← Go Back

Customer Segmentation Using K-Means Clustering

K-means clustering is a method for finding clusters and cluster centres in a set of unlabelled data. It is important to segment, in our case customers, to help the marketing team to launch a new product and use different advertising methods for different type of customers.

introduction

Although we understand the importance of the data, it is crucial to properly manage data. It is a first step in effectively analysing data which leads to important insights. The volume and speed data is generated has grown beyond human comprehension in last decades. Data can contain a variety of useful information and studying it collectively can uncover very minor patterns and details.

Things get done only if the data we gather can inform and inspire those in a position to make a difference." - Dr. Mike Schmoker.

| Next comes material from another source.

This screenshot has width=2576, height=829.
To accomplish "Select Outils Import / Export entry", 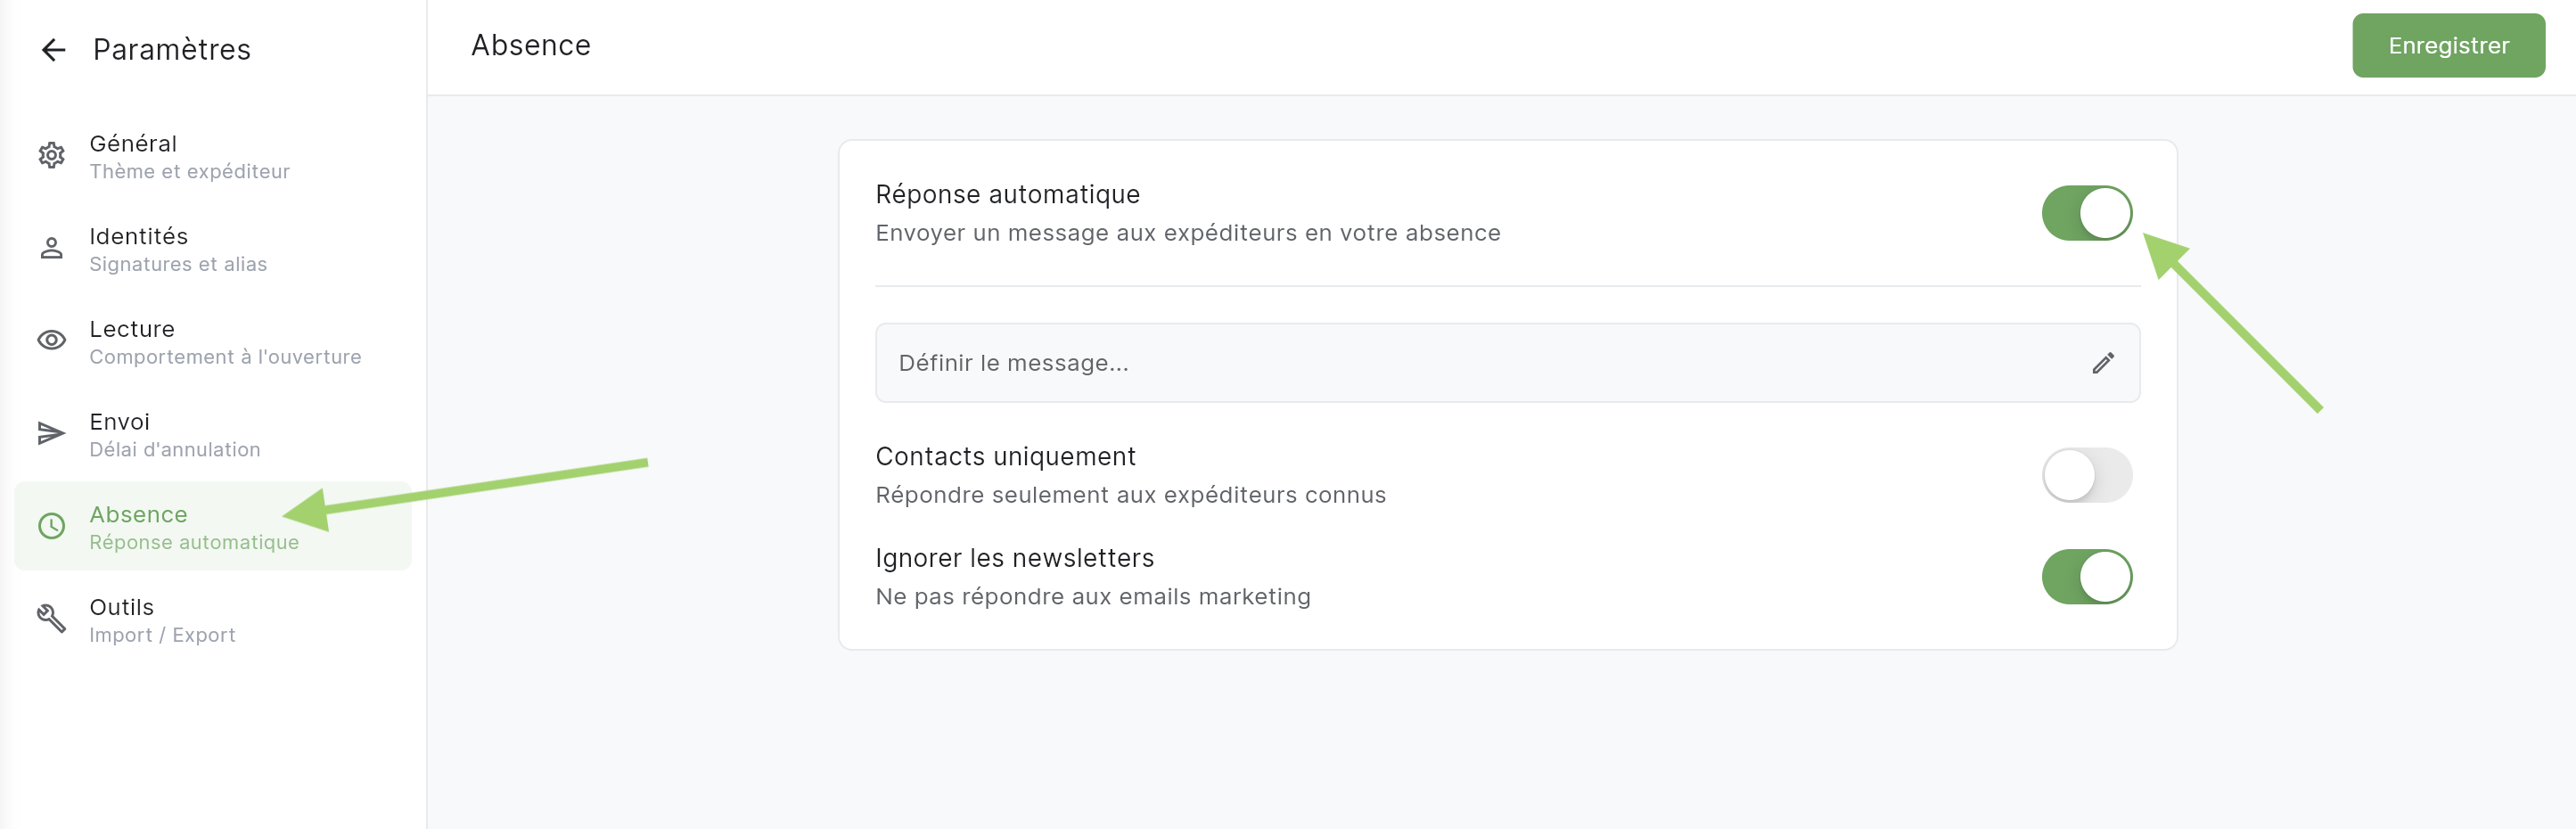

With the advancement of a big data, there has been a shift from experience-based decision-making to a data-driven decision making in upper management in businesses. Although data-driven decision is powerful tool, but does not undermine the experience and expertise of the leaders. Insights derived from data can help managers to approach decision-making process on more reliable and concrete ground. Data analytics can aid businesses in improving operations in different levels by assessing metrics for effectiveness and process outcomes. It also helps to identify financially unviable processes replacing it with more enhanced streamlines. Data analytics enable businesses to constantly monitor market trends to improve customer service or launch a new product that can be positively received by customers. For example, retailers can analyse customer purchasing process to better understand the demand and their customer's buying habits. Even more, businesses can quickly determine advertisements for their target demographic, which is the main subject of this project.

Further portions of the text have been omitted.